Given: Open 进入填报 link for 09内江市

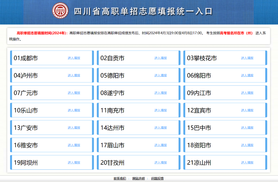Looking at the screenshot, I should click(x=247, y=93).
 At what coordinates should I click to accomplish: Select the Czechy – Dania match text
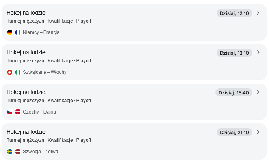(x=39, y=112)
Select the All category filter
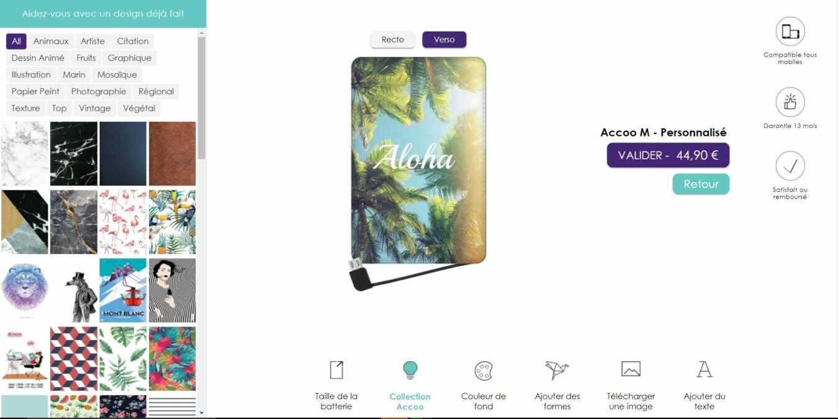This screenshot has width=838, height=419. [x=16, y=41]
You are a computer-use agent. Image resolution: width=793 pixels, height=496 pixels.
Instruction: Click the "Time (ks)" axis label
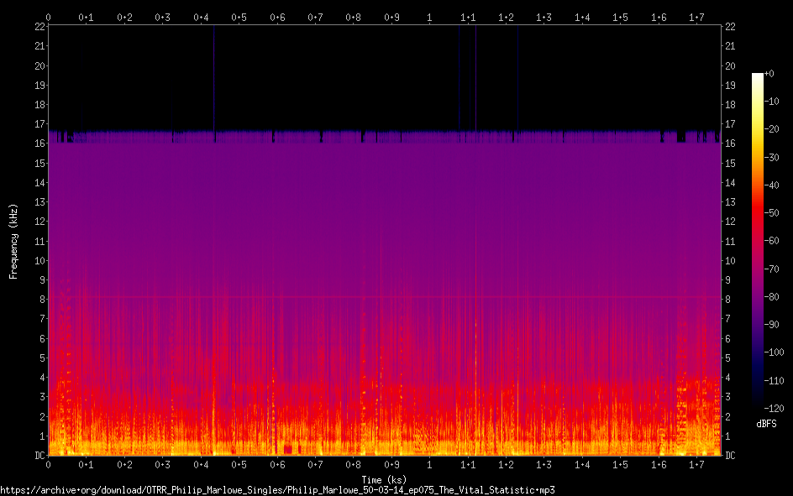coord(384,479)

==

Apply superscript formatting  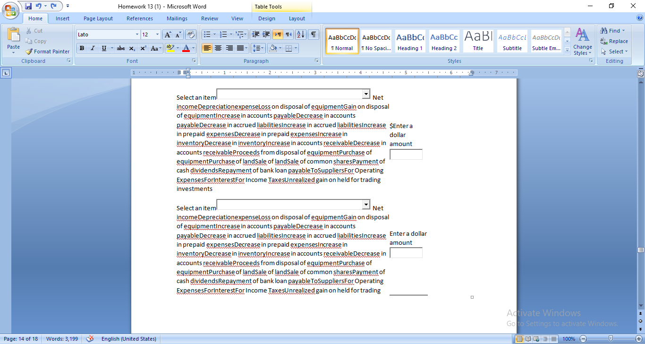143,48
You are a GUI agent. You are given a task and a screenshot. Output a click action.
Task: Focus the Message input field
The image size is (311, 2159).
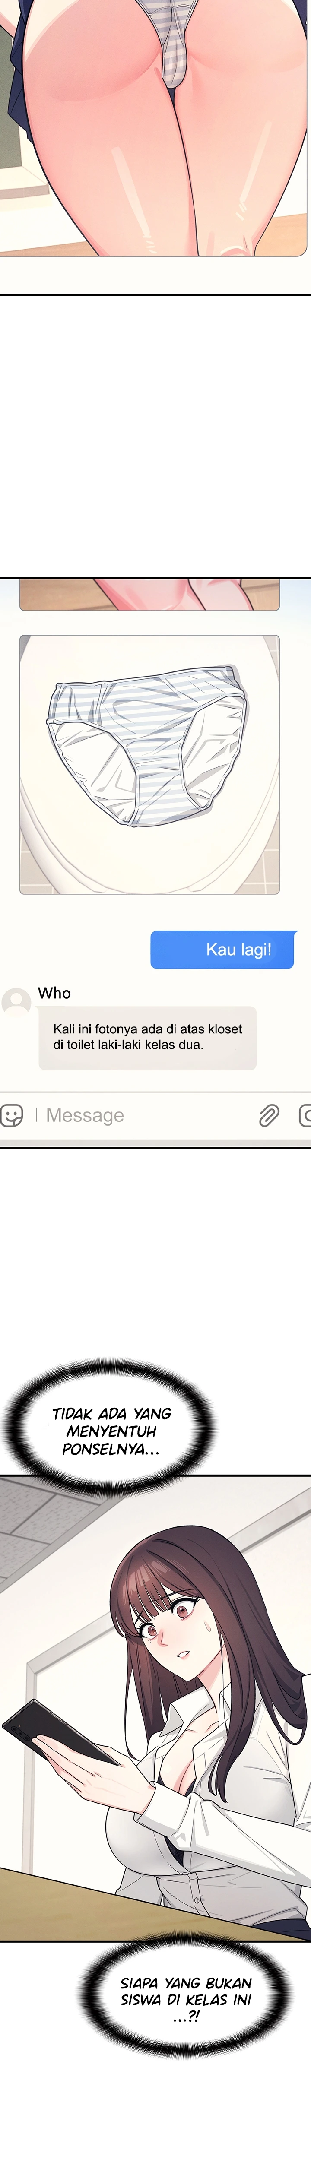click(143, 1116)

* * *

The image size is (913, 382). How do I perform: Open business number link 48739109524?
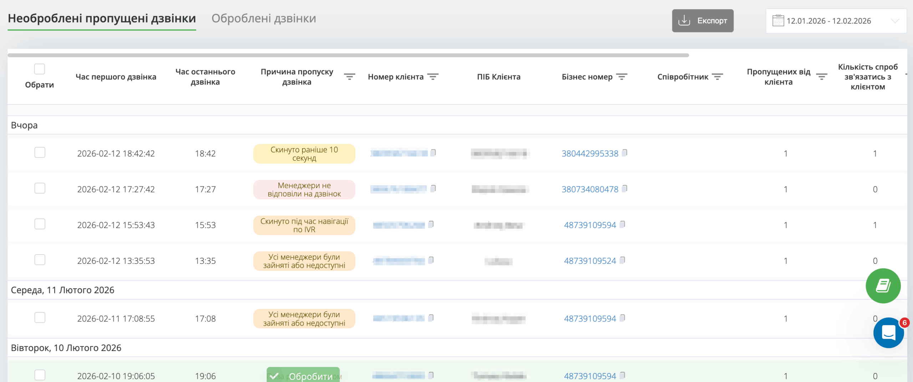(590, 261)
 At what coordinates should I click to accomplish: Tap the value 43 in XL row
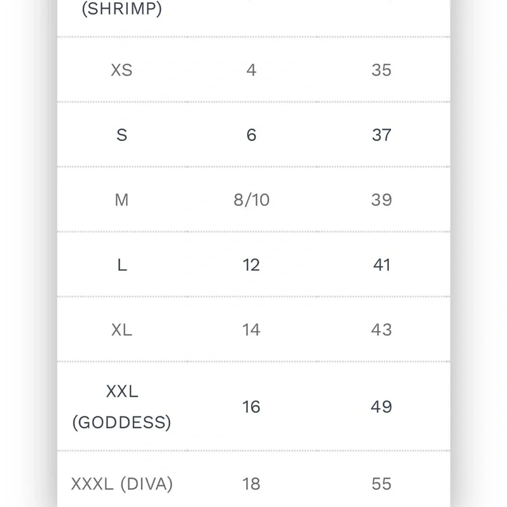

REQUIREMENT: From the listing above, copy out in full every line that contains the word "accomplish".

ANSWER BELOW:
 At what coordinates should I click to accomplish: Select the Czechy – Dania match text
 At what coordinates should I click to accomplish: Tap the value 43 in XL row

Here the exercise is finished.